Last week in In re Avid Identification Systems Inc., the CAFC affirmed the USPTO’s rejection of certain claims of U.S. Patent 5,499,017 in ex parte patent reexamination. Of particular note in the appeal was the proper construction of ”means for storing.” The Patentee argued that the “means for storing” language invoked 35 U.S.C. § 112 6th paragraph (now known as 35 U.S.C. § 112(f)), and as such, required particular structure of the specification. The USPTO took the position that, since this claim construction position was not seasonably raised in the briefing to the PTAB, nor was the required claim mapping presented in the opening brief as required by 37 C.F.R. § 41.37(c)(1)(v), that the argument was waived for purposes of appeal.
In a stinging dissent, Judge Clevenger found the PTAB’s practice to be “random” as it relates to the proper examination of means-plus-function (MPF) claims. He was particularly disappointed that the PTO chose to “hide behind” 37 C.F.R. § 41.37(c)(1)(v), labeling such behavior a public detriment. (decision here)

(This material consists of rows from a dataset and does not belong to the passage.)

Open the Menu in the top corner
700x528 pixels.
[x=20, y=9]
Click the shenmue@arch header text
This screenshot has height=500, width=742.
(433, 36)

The fact pattern in Avid is troubling on many levels. Not only is such a practice a public detriment as to predictability, but interpreting MPF claims to have a broader scope is arguably an ultra vires action in the context of patent reexamination. And, above all else, a simple rule change would avoid most such issues from reaching the appellate level.
As explained by Judge Clevenger,
The term “a means for permanently storing data” is undeniably a means-plus-function limitation. The question in this case is whether the Patent Office (“PTO”) may use an unaltered broadest reasonable interpretation standard in examining means-plus-function claims, or if these claims must always be interpreted in accordance with 35 U.S.C. § 112, ¶ 6. The answer is easy. 35 U.S.C. § 112, our en banc decision In re Donaldson, the Manual of Patent Examining Procedure (“MPEP”), and past PTO practice are all in agreement: under § 112, ¶ 6, “the broadest reasonable interpretation that an examiner may give means-plus-function language is that statutorily mandated in paragraph six.” In re Donaldson, 16 F.3d 1189 (Fed. Cir. 1189) (en banc).
In this case, the Examiner allowed claim 13 without explicitly interpreting the claim under § 112, ¶ 6. Meanwhile, a district court found that there was no support in the specification for the limitation “means for decoding a password…” in the same claim. Allflex USA Inc., v. AVID Identification Systems, Inc., Case No. 5:06-cv-1109, ECF No. 469 at 15 (C.D.Ca. Feb. 17, 2010) (Claim Construction Order). Had the Examiner properly considered the requirement that the specification disclose structure corresponding to the “means” claimed, this inconsistent result could have been avoided.
In this case it may be that the Patentee deliberately ignored the requirement of Rule 41.37 during appeal, preferring a broader interpretation for infringement purposes. Once losing at the PTAB, the interpretation was switched to the narrower read at the time of rehearing in an attempt to save the patent. It is entirely understandable that the PTO would choose to deny this argument so late in the game. The fault lies not with the PTAB, but in allowing such claims to be presented in a request for patent reexamination in the first instance without a counterpart rule akin to 41.37. This oversight was corrected for the new post grant trial proceedings of the AIA, which require such a mapping in the petition. In this case, the reexamination requester provided no such mapping or explanation as to the “means for” language. As a result, the issue was raised for the first time in the request for rehearing.
While means plus function claiming has fallen in popularity in recent years, many older patents are now the subject to patent reexamination. Also, it appears the USPTO is attempting to encourage means-plus-function claim drafting for software related patents. This problem is ongoing and not at all insignificant.